**WHAT YOU ARE ASKED TO DO**
In the article on Bill Gates's remarks about the Middle East, how many polio cases does Gates say there were in 2016?

EXCERPTED PASSAGE section start

Billionaire philanthropist Bill Gates on Tuesday said he was “optimistic” about the Middle East, a key reason being “the energy of the youth, their interest in doing new things, including embracing technology.”
The next generation in the region “is going to be responsible for incredible innovation,” Gates said in a video message, adding that “despite the challenges of instability and other regional problems, I do think the Middle East — both economically and in terms of contributing to innovation in the world — will surprise people with positive results.”
Microsoft co-founder and the world’s richest man said regional challenges, such as the Syrian conflict and the resultant refugee crisis, “shouldn’t cause us to lose sight of the fact that we are making progress.”
He said childhood health in the Middle East and North Africa has improved “dramatically” over the last 25 years, but that amid the media’s focus on “tough events” in the region, awareness of progress in health and reducing poverty “is not widely known. We need to explain to people that a lot of things have been going well.”
Gates cited the halving of the number of children in the MENA region who do not reach their fifth birthday. “There is a lot to be proud of there,” said the philanthropist.
Another “great example” of progress is the polio eradication effort. “The number of cases is at its lowest point ever,” he said, adding that there were less than 50 cases in 2016.
“We are hoping that 2017 is the last year that we see polio at all… and with success there we can move on and tackle malaria and measles, that are still very big killers.”

EXCERPTED PASSAGE section end
SUPPLIED ENTRIES section start

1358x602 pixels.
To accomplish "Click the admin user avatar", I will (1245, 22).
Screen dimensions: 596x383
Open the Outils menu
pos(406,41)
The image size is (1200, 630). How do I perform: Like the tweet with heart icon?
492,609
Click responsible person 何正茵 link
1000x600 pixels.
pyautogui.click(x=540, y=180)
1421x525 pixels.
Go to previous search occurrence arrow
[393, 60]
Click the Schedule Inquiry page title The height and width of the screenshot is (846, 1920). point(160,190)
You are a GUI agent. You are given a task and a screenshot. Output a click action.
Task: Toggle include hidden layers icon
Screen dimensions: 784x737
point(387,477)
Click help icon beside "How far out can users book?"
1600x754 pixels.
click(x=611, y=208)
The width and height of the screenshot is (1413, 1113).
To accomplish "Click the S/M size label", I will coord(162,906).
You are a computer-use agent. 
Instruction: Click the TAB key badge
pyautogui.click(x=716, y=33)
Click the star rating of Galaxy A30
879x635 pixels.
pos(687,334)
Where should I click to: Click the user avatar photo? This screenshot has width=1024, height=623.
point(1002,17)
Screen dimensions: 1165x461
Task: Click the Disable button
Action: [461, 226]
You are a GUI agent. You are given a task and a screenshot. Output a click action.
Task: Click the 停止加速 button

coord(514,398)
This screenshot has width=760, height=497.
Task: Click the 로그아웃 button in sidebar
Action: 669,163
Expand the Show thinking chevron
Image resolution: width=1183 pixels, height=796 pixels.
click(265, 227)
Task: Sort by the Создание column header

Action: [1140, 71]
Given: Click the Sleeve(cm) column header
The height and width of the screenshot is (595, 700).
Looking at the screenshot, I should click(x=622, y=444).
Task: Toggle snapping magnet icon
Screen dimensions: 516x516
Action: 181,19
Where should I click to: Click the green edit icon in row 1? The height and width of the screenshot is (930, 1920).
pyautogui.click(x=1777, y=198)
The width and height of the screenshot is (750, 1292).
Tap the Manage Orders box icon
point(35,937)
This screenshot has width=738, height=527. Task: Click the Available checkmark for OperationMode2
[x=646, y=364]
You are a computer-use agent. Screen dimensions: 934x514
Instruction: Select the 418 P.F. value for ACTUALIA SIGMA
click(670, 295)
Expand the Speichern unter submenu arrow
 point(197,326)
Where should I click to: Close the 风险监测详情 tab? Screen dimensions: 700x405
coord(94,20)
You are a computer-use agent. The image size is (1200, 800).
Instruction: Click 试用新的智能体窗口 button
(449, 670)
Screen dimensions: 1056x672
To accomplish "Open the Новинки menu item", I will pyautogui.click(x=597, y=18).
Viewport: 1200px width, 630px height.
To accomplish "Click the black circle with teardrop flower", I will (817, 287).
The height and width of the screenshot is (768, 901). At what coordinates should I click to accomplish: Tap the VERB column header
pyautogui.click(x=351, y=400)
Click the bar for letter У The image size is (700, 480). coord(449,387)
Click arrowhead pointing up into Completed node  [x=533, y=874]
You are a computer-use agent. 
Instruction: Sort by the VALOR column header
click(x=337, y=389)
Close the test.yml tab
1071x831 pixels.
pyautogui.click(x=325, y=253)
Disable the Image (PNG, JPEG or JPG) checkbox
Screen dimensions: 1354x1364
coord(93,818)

SUPPLIED ENTRIES section end

**ANSWER TO THIS EXERCISE**
Less than 50 cases.